## Фрагмент текста
◆ ◆ ◆ ◆ ◆ ◆ ◆

Моим товарищем по неволе был также рейхслейтер доктор Роберт Лей,[273] арестованный в голубой пижаме и тапочках. Выезжая, он накинул огромный плащ, взятый случайно в гардеробе, на голову ему надели тирольскую шляпу. Несчастный не выдержал того, как с ним обходились; он совершил самоубийство вскоре после доставки в Нюрнберг.
В лагере в Оберурзеле я нашел Радла, получившего разрешение на пребывание в моей камере, но 10 сентября мне опять надели наручники, чтоб забрать в самолет, который доставил нас в Нюрнберг. На борту уже находились гросс-адмирал Дёниц, генералы Йодль и Гудериан, все еще одетый в пижаму доктор Лей и даже… Бальдур фон Ширах.
Когда мы прибыли на территорию тюрьмы в Нюрнберге, коменданта пенитенциарного заведения, американского полковника Бартона Андрюса, носившего пенсне и поразительно напоминавшего Генриха Гиммлера, чуть не хватил удар. С негодованием он отметил, что гросс-адмирал Дёниц еще носит мундир со знаками различия, соответствующими его званию. Я оказался в такой же ситуации. Начальник тюрьмы кричал, что это непозволительно и является провокацией. Он кричал так громко, что прибежало множество чернокожих полицейских. Однако я уже отдал честь гросс-адмиралу, он понял и тоже позволил себе ответить на мое приветствие.
Мы без слов сняли знаки различия друг у друга. Затем отдали честь, и последний руководитель Третьего рейха пожал мне руку.
Тюрьма в Нюрнберге представляла собой большое здание в форме пятиконечной звезды. Нас охраняло множество чернокожих солдат — главный стражник, полковник Андрюс, вероятно, предполагал, что таким образом он нас унизит. Я всегда находил общий язык со своими тюремными охранниками, которые вели себя более порядочно, чем белые. Огромный, как башня, и очень симпатичный чернокожий сержант подружился со мной. Он часто подбрасывал мне несколько сигарет или шоколад.
В первые недели нас кормили хорошо. Работавшие на кухне старые местные немецкие заключенные готовили все, что могли, чем огорчали полковника Андрюса. Он был литовцем по происхождению и как новоиспеченный американец ненавидел все немецкое. «Я знаю, — сказал он нам, — что вас называют «Krauts» («Капуста»), потому что вы ее очень любите. Поэтому будете ее есть каждый день». Он позаботился о том, чтобы еда была как можно хуже.
Молодой австрийский инженер из министерства вооружения и военного производства (если я правильно помню, Раффельсбергер) получивший распределение на кухню, велел приносить нам кнедлики. Он был единственным заключенным, которому удалось убежать из тюрьмы в Нюрнберге во время похода в город за продуктами в сопровождении нескольких американских солдат. Он уехал в Южную Америку.

◆ ◆ ◆ ◆ ◆ ◆ ◆

## Представленные данные
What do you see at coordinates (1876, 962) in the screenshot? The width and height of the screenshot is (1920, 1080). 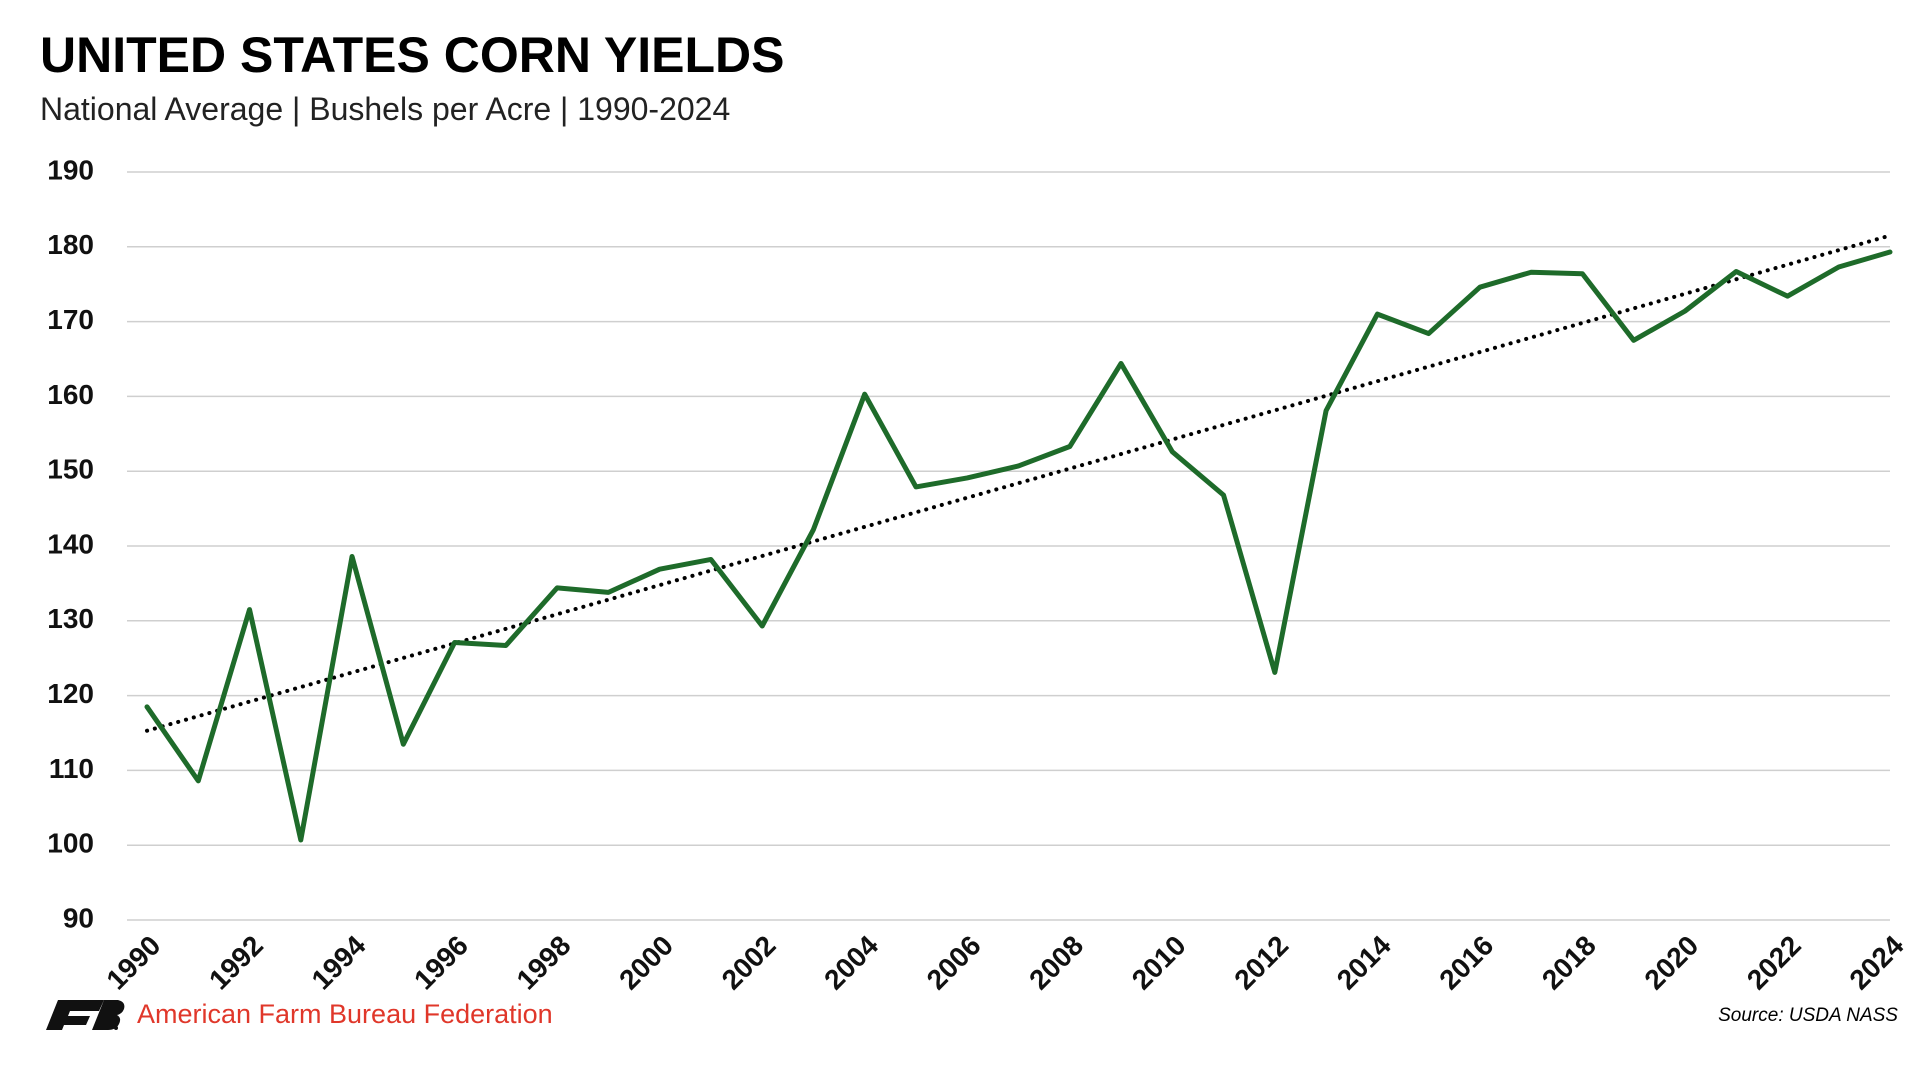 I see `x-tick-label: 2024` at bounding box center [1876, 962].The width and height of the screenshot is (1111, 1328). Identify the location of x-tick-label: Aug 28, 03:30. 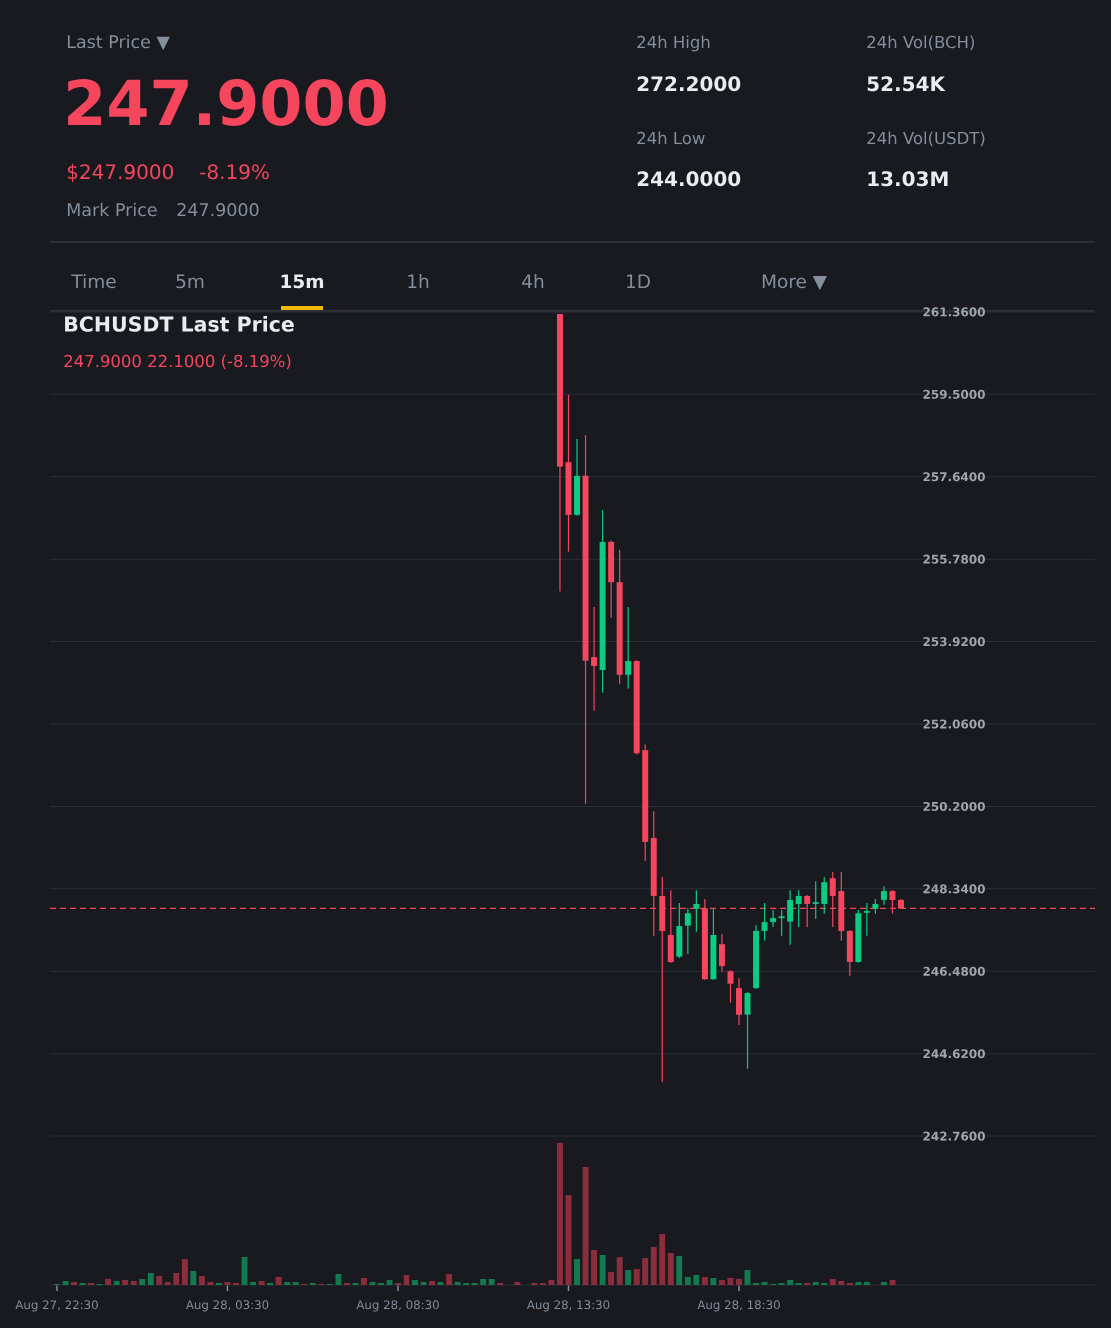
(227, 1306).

◆ ◆ ◆ ◆ ◆ ◆ ◆

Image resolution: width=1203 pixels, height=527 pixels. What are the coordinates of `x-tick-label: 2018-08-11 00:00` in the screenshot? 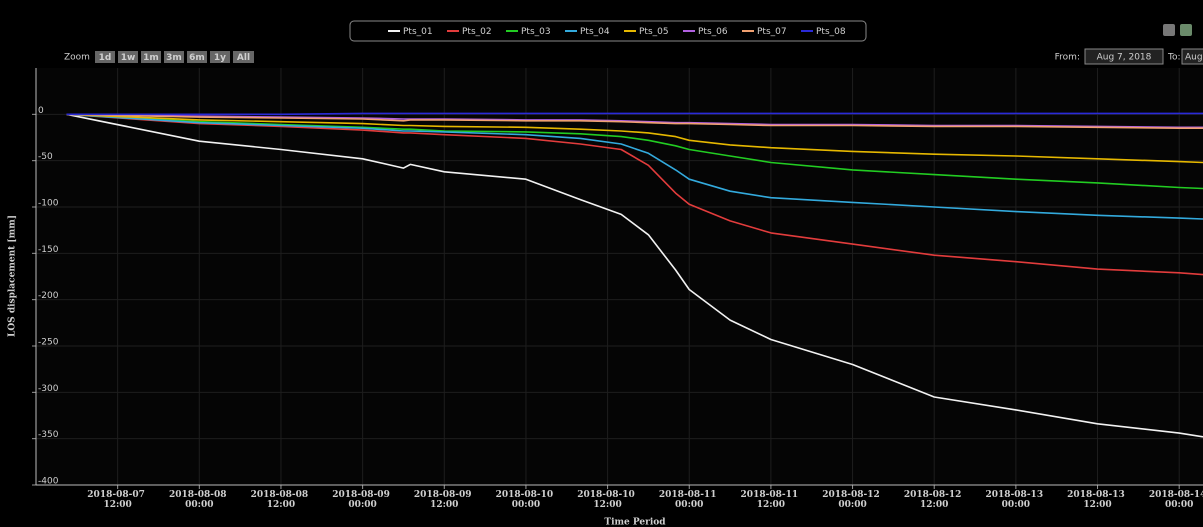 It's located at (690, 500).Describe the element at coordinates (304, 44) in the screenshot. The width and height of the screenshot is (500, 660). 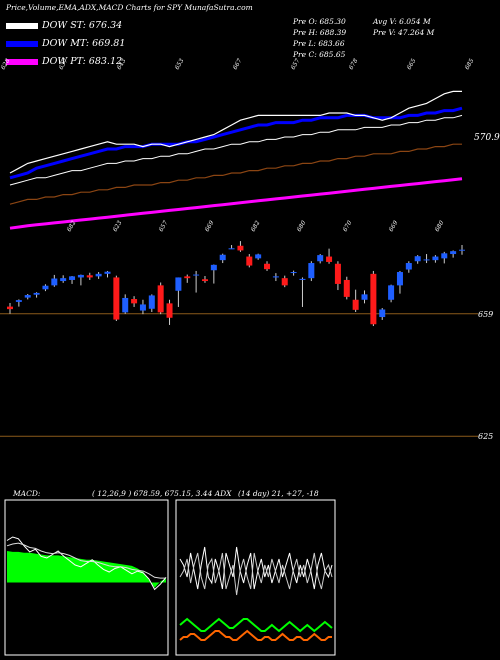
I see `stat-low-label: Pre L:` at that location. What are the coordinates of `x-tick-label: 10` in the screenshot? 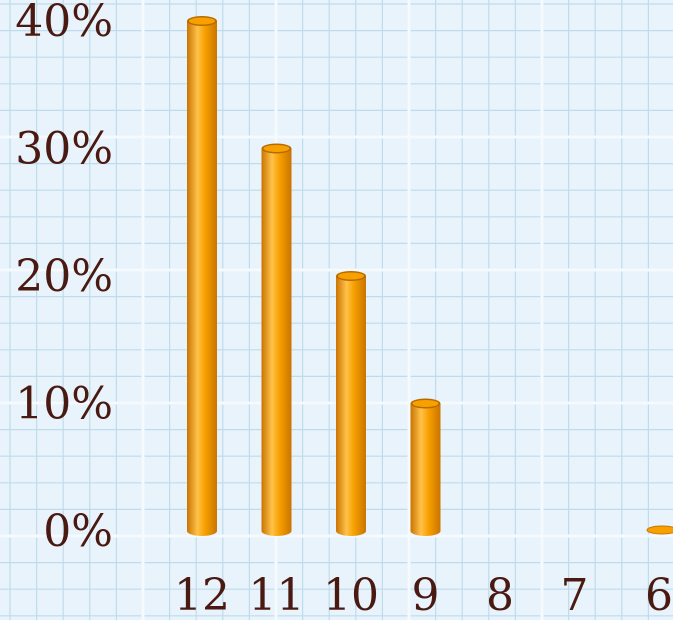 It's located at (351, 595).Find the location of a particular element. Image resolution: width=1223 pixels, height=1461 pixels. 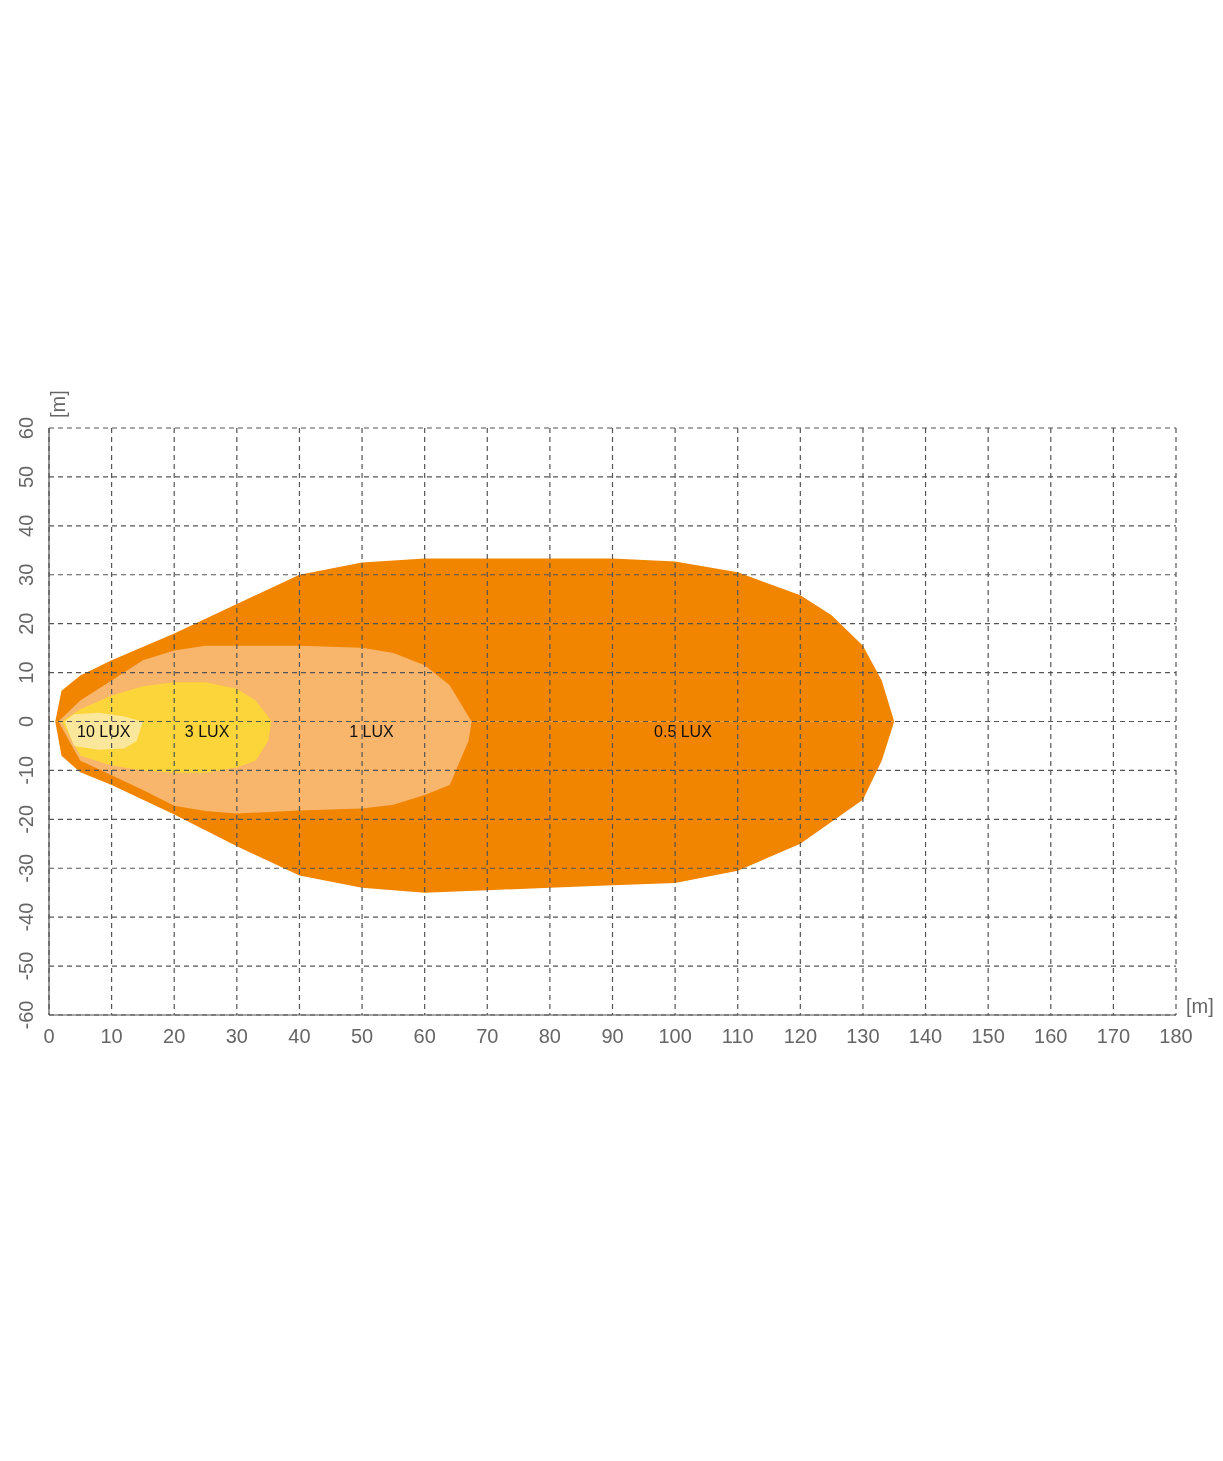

◆ ◆ ◆ ◆ ◆ ◆ ◆

## Задания к упражнению
**a.** Воспроизведите дословно отрывок текста о нюрнбергской тюрьме от «Когда мы прибыли» до «пожал мне руку.» включительно.
**b.** Продолжите текст о нюрнбергской тюрьме с того места, на котором он заканчивается.
Эти строки здесь ни при чем.

## Ответы к упражнению
**a.**
Когда мы прибыли на территорию тюрьмы в Нюрнберге, коменданта пенитенциарного заведения, американского полковника Бартона Андрюса, носившего пенсне и поразительно напоминавшего Генриха Гиммлера, чуть не хватил удар. С негодованием он отметил, что гросс-адмирал Дёниц еще носит мундир со знаками различия, соответствующими его званию. Я оказался в такой же ситуации. Начальник тюрьмы кричал, что это непозволительно и является провокацией. Он кричал так громко, что прибежало множество чернокожих полицейских. Однако я уже отдал честь гросс-адмиралу, он понял и тоже позволил себе ответить на мое приветствие.
Мы без слов сняли знаки различия друг у друга. Затем отдали честь, и последний руководитель Третьего рейха пожал мне руку.

**b.**
Первоначально я содержался в крыле для обвиняемых, моя камера находилась напротив камеры маршала Геринга. Мы общались с помощью знаков, так как формально разговоры были запрещены. Позже, перед Рождеством 1945 года, меня перевели в крыло, предназначенное для свидетелей. Наши камеры закрывали на ночь и открывали днем. Андрюс ввел строгий порядок, согласно которому во время его появления каждый заключенный должен был принимать стойку смирно и отдавать честь на пороге своей камеры с момента, когда комендант находился в пятнадцати метрах от входа в камеру, и после того, как он прошел двенадцать шагов.
Считая это требование смешным, я заходил в ближайшую камеру, как только охранники сообщали, что его достойная персона прибывает для проверки. Заметив это, он вызвал меня к себе:
— Вы отказываетесь отдавать мне честь?
— Я отдавал бы вам честь, если бы со мной здесь обходились как с солдатом. Я отказываюсь делать это как прислужник. Я ношу звание, равное вашему, и являюсь офицером, а не лакеем.
— Мне предоставлено право закрыть вас на месяц в одиночной камере за неподчинение.
— Вы можете делать, что хотите.
Думаю, что американские офицеры, находившиеся в подчинении у Андрюса, ненавидели его еще больше, чем он ненавидел нас. Несколько лет тому назад во время путешествия на самолете мне довелось встретиться с одним из них — он узнал меня и сказал, что мое поведение в отношении полковника Андрюса приносило ему и его товарищам большое удовлетворение.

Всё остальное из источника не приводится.